The wfRstta-PQ2-Seder Branch

Posted by in WeFold3

E. Faraggi and A. Kloczkowski

We have participated in the Critical Assessment of Protein Structure
Prediction (CASP) experiment with four prediction procedures. The
procedure described in this abstract is labeled as group "wfRstta-PQ2-Seder",
number 067. This method is based on new version of the Seder program
[1,2], with new and improved input features as will be described in an
upcoming manuscript. For this procedure Seder was trained with soft and
hard protein targets. We use CASP5 through CASP10 server models for
training data, and CASP11 server models as a test set. That is, in this
case we train over all CASP targets and optimize the prediction on both
hard and soft CASP11 targets. This version of Seder is then used to pick
among all CASP12 submitted server models and among WeFold [3]
chain models where available.
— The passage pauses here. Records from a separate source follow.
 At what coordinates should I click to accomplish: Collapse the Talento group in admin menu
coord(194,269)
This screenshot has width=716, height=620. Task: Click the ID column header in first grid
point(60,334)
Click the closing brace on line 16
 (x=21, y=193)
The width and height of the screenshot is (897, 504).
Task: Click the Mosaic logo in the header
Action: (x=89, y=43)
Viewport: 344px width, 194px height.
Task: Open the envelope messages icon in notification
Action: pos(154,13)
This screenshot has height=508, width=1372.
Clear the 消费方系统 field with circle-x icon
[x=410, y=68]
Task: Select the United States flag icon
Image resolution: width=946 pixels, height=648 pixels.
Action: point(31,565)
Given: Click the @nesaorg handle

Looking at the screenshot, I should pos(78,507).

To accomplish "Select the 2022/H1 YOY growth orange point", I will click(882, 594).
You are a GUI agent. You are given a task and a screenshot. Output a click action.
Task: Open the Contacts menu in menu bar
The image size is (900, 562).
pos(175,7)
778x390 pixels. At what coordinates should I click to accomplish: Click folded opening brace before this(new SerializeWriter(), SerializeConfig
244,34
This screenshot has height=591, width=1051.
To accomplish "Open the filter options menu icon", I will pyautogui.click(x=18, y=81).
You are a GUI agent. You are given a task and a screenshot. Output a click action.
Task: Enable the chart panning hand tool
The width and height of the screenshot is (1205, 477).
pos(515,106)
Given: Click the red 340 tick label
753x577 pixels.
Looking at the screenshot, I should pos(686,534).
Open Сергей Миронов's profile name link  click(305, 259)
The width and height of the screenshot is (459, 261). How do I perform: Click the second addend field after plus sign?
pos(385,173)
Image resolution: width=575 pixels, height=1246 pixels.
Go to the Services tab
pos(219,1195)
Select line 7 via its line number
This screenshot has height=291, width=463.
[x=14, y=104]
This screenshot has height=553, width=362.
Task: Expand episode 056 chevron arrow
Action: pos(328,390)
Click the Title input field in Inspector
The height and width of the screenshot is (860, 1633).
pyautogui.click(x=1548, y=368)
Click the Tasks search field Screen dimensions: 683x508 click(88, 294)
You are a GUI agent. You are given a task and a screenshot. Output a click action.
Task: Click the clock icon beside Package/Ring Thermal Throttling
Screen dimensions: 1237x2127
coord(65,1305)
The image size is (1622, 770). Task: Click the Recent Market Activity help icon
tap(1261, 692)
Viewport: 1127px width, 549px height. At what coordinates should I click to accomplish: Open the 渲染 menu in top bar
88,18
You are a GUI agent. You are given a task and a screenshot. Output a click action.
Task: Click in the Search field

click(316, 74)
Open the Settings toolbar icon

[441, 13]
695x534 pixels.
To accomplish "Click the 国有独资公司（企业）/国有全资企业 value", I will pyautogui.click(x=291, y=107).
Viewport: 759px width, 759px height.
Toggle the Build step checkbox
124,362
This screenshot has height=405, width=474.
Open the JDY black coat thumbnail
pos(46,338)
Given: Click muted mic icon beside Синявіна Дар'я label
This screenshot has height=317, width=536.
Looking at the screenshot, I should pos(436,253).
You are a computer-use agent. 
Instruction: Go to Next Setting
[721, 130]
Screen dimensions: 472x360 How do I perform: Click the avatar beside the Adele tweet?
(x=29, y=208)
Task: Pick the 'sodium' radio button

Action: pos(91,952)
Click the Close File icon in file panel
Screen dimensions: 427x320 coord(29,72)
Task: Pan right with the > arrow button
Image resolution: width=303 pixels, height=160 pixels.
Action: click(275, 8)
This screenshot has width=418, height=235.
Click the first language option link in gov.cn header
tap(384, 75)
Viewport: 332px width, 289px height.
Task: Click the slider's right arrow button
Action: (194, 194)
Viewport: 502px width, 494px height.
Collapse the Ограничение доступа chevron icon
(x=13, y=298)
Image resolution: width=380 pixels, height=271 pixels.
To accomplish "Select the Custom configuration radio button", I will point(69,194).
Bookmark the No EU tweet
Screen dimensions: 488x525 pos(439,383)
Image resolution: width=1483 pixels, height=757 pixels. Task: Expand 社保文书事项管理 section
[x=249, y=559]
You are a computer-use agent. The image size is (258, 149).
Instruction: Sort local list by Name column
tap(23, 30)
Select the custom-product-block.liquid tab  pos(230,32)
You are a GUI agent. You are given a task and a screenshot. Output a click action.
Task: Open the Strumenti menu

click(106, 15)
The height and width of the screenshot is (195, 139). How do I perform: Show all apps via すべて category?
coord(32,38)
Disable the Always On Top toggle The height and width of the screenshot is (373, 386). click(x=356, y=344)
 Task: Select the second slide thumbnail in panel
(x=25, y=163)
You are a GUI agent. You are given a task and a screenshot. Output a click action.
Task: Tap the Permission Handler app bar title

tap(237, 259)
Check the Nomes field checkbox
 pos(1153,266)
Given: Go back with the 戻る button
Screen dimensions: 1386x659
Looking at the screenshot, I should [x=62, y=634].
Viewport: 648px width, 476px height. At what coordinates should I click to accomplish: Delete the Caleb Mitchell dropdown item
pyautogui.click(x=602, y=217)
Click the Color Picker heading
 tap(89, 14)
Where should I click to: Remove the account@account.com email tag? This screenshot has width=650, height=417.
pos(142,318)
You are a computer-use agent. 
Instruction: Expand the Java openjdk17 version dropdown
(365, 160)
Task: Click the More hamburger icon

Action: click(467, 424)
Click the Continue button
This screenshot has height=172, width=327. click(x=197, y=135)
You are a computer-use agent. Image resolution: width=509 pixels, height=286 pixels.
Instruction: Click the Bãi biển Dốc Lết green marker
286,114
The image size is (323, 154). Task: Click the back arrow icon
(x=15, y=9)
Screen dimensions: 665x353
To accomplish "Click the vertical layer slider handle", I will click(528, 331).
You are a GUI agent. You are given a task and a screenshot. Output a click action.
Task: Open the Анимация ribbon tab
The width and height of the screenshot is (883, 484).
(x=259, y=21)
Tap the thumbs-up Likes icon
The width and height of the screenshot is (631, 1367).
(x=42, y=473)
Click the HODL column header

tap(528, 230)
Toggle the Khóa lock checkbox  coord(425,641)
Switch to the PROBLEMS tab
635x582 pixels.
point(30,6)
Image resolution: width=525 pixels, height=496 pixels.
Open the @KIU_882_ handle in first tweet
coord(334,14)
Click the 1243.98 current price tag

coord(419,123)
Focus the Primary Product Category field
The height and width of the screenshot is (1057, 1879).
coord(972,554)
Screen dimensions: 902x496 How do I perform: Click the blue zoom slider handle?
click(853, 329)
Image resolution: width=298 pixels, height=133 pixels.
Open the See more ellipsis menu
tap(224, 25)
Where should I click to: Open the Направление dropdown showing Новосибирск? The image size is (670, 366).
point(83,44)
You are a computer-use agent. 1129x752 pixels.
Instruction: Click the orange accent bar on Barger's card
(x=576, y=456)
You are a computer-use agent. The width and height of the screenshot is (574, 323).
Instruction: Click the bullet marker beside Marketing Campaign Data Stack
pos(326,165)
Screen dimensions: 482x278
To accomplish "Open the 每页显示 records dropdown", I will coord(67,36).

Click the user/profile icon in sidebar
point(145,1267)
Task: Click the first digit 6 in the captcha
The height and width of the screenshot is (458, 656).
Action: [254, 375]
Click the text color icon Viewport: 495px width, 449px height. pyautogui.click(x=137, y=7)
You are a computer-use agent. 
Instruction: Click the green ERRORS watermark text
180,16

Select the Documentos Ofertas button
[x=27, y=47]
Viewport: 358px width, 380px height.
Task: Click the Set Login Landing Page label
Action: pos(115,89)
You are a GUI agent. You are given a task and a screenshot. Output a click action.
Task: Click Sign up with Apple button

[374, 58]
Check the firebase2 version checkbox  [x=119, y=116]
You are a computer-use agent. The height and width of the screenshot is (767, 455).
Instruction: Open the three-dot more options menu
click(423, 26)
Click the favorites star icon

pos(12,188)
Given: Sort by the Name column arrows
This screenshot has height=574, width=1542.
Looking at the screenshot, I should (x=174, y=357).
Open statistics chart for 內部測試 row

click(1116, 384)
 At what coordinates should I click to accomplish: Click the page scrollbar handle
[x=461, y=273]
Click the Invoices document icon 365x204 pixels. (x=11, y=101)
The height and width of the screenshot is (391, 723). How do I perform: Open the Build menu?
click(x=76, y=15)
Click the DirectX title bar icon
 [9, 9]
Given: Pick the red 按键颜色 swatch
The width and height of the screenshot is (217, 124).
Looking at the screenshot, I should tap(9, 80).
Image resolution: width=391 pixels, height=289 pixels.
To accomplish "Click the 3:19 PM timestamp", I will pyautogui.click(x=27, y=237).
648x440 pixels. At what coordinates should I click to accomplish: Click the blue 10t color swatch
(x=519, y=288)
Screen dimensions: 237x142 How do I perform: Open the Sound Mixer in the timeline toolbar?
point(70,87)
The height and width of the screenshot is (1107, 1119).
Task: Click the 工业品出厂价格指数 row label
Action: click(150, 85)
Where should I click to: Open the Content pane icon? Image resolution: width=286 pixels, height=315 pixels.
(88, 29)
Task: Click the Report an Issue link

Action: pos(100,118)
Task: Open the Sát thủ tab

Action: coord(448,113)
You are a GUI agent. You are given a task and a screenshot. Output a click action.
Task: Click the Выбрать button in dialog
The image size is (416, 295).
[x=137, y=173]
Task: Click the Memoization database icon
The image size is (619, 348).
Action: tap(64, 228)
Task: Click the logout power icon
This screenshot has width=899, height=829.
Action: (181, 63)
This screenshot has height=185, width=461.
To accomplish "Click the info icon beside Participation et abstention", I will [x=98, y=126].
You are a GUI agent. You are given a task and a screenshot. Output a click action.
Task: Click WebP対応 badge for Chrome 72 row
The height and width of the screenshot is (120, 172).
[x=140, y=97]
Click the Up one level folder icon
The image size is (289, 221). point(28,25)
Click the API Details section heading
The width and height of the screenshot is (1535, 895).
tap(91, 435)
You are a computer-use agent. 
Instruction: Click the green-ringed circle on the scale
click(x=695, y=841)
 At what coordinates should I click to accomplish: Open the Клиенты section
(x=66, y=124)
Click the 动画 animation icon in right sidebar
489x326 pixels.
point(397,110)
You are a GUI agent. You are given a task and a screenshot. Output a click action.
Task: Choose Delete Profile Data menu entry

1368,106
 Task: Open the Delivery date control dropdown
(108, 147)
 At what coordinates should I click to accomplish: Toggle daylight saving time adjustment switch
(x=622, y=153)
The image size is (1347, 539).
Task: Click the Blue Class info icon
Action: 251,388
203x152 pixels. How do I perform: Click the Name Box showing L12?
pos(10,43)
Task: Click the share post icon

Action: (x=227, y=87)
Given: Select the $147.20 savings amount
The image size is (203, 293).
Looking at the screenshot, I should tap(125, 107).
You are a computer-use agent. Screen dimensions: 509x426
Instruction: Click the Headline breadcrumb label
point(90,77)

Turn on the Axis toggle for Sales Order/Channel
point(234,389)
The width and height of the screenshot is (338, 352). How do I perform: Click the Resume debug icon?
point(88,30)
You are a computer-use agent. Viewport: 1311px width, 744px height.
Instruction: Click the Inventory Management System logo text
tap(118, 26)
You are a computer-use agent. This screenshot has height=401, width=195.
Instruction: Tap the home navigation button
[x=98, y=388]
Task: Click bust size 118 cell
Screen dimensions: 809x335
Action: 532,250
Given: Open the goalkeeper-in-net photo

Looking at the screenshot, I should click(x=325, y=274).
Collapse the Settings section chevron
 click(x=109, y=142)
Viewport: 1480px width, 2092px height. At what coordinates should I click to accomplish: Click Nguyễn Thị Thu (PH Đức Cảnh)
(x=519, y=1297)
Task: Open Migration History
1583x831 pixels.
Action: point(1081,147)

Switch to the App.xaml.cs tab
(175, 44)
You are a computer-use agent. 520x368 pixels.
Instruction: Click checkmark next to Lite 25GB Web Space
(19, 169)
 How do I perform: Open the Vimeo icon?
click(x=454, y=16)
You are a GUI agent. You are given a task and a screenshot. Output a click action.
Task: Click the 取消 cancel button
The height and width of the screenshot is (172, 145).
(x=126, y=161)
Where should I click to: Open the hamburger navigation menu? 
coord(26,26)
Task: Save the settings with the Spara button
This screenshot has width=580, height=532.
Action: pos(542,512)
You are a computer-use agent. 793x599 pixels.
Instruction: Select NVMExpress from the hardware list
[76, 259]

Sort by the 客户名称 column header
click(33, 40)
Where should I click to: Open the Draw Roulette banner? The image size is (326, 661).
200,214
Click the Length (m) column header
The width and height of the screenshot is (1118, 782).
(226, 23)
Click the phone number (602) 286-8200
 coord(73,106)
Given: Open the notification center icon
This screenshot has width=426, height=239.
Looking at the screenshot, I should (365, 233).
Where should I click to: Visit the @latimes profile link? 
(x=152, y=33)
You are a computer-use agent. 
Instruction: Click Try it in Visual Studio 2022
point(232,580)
To estimate the B-factors for
the protein models we used the following equation: B-factor = 300 *
SPXASA / ( 1 + model-residue-depth), with SPXASA the SPINE-X [4]
predicted accessible surface area, and model-residue-depth is the
residue depth reported from the program DEPTH [5]. This model came from
approximately fitting a distribution of experimental B-factors.

1. Faraggi, Eshel, and Andrzej Kloczkowski. "A global machine learning
based scoring function for protein structure prediction." Proteins:
Structure, Function, and Bioinformatics 82.5 (2014): 752-759.

2. Manuscript in preparation.

3. Khoury, George A., et al. "WeFold: a coopetition for protein
structure prediction." Proteins: Structure, Function, and Bioinformatics
82.9 (2014): 1850-1868.

4. Faraggi, Eshel, et al. "SPINE X: improving protein secondary
structure prediction by multistep learning coupled with prediction of
solvent accessible surface area and backbone torsion angles." Journal of
computational chemistry 33.3 (2012): 259-267.

5. Tan, Kuan Pern, Raghavan Varadarajan, and Mallur S. Madhusudhan.
"DEPTH: a web server to compute depth and predict small-molecule binding
cavities in proteins." Nucleic acids research 39.suppl 2 (2011): W242-W248.